今回の主人公もどうやら普通の人間ではないみたいなんですけど、常にのほほんとしながらも娘や妻のために奮闘している姿にグッとくるんですよね。
で、この小説がなぜ3.11以降の世界を描いたものと言われているのかと言えば、主人公の暮らしている町は丸ごと隔離されているんです。小説の中では特定危険地域と言われています。
この一般の世界から断絶された特殊な世界
というのが、いかにも3.11以降の状況を暗喩しているように見えますが、この北野勇作の小説にはひたすらこの隔離された世界というのが描かれています。

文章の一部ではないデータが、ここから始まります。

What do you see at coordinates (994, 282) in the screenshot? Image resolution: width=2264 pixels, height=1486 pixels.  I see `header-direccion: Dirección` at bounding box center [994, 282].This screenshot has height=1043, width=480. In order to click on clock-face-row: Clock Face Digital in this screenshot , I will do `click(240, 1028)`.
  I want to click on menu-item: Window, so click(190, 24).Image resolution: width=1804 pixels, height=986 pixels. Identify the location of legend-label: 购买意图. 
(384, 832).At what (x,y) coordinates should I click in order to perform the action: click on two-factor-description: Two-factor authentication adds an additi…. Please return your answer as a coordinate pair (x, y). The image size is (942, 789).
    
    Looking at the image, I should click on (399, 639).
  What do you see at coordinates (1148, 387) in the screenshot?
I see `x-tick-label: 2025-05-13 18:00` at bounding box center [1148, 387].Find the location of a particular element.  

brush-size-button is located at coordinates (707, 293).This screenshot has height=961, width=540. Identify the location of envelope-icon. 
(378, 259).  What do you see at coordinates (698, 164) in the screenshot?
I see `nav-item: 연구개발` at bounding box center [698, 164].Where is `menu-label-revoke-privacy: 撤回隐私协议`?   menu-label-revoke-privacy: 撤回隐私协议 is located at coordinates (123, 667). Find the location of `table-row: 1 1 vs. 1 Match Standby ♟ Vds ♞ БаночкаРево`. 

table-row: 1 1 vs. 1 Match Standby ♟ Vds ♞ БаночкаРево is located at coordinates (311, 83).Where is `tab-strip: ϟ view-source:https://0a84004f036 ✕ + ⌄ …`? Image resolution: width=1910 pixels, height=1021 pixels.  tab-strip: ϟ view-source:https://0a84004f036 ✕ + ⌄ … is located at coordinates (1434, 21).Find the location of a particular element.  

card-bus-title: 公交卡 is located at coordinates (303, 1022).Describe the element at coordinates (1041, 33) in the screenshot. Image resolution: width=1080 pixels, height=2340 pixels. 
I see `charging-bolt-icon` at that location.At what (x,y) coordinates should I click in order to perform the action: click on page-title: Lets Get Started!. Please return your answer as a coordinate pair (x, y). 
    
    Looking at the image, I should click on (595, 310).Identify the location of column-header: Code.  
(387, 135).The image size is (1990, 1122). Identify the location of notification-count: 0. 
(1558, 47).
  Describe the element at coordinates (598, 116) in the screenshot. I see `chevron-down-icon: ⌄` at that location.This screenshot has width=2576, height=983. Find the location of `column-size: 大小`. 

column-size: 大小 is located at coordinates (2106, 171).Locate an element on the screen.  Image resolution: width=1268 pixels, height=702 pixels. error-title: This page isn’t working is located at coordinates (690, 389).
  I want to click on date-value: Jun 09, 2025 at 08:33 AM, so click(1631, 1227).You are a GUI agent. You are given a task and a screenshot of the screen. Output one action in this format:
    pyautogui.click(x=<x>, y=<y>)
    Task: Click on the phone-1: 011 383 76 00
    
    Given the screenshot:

デビュー作の「昔、火星のあった場所」から一貫してこの世界が描かれているので、
実は、全部同じ話なのかな?
って思ってしまうぐらいです。
人間の本質とはなんぞや?
みたいなテーマなんかも一貫して描かれているような気がするので、実はすべてが同じ世界の物語で、角度や視点を変えて延々と同じ物語を描いているのかな?って見方もできるのかな?なんて思ったりします。
この普通の世界から地続きの隔離された異界というのは、やはりタルコフスキーの映画「ストーカー」を思いだしますよね。
この本の解説にもストルガツキー兄弟の小説「路傍のピクニック」(「ストーカー
」の原作小説)が発想の原点にあるのではないか、というようなことを書いています。
で、この「路傍のピクニック」を久しぶりに読み返したくなったんで、本棚を探したんですけど、見つからないんです。
持ってると思ってたんですけど、実は持ってなかったみたいです。
友達に借りて読んだのか、図書館で借りたのか・・・・
とにかく、前に読んだときは買って読まなかったみたいなんで、この機会に購入しようと思いました。
映画の方はめちゃくちゃ好きなんでブルーレイで購入してるんですけどねぇ・・・
「きつねのつき」は北野勇作の小説を今まで読んだことないって方にも凄く入り込みやすい内容になっている気がします。
父と娘のほのぼのした日常を描きつつも、異様な世界へと突入していく感覚が読んでいてとても面白かったので、気になった方はぜひとも読んでみてください。